Extending the Product Catalog

As more and more companies focus on providing higher levels of personalization in the products and services they offer, it's only natural that their online channels offer this same level of personalization. WebLogic Portal includes product catalog components capable of flexibly managing hierarchies of products and services. By default, products in the catalog are defined using standard Dublin Core attributes. This default configuration is sufficient to support most types of products sold over the Internet - books, hardware, camaras, etc.

However, certain types of products require that customers select from among desired options before the products can be purchased. We can group these "configurable" products into three main categories based on their configuration needs:

  • Light product configurations: Products that have a small number of simple, mandatory configurable attributes. Product pricing is normally not affected by the options selected (e.g., T-shirts defined by color and size).
  • Heavy product configurations: Products defined by multiple attributes or product options. Depending on the options selected, pricing and delivery may be affected (e.g., insurance policies or telecommunications services).
  • Product bundles: Products composed of component products, each with its own attributes (e.g., desktop computers or automobiles).
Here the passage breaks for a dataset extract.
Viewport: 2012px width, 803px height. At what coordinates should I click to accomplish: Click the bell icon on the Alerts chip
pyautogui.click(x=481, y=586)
    Although the product catalog does not provide any OOTB components to support configurable products, we will attempt to illustrate how the catalog can easily be extended to support such products. We will use the T-shirt example to illustrate our solution. Later, we will discuss design strategies for heavy product configurations and product bundles.

    We identified several goals in the solution design. First, the solution had to provide an acceptable level of performance for the users wanting to purchase configurable items. Second, any new components should integrate not only with the catalog, but also with the order process, discount, and campaign components. Third, new functionality should not require changes to existing components, thereby minimizing future migration problems. Finally, administrators should be able to easily manage configurable items within the catalog hierarchy as a single item.

    Item Configurators
    In order to support light product configurations, we added a new component to the product catalog - item configurators. An item configurator represents a list of options that can be assigned to a product. In the T-shirts example, both color and size would be item configurators.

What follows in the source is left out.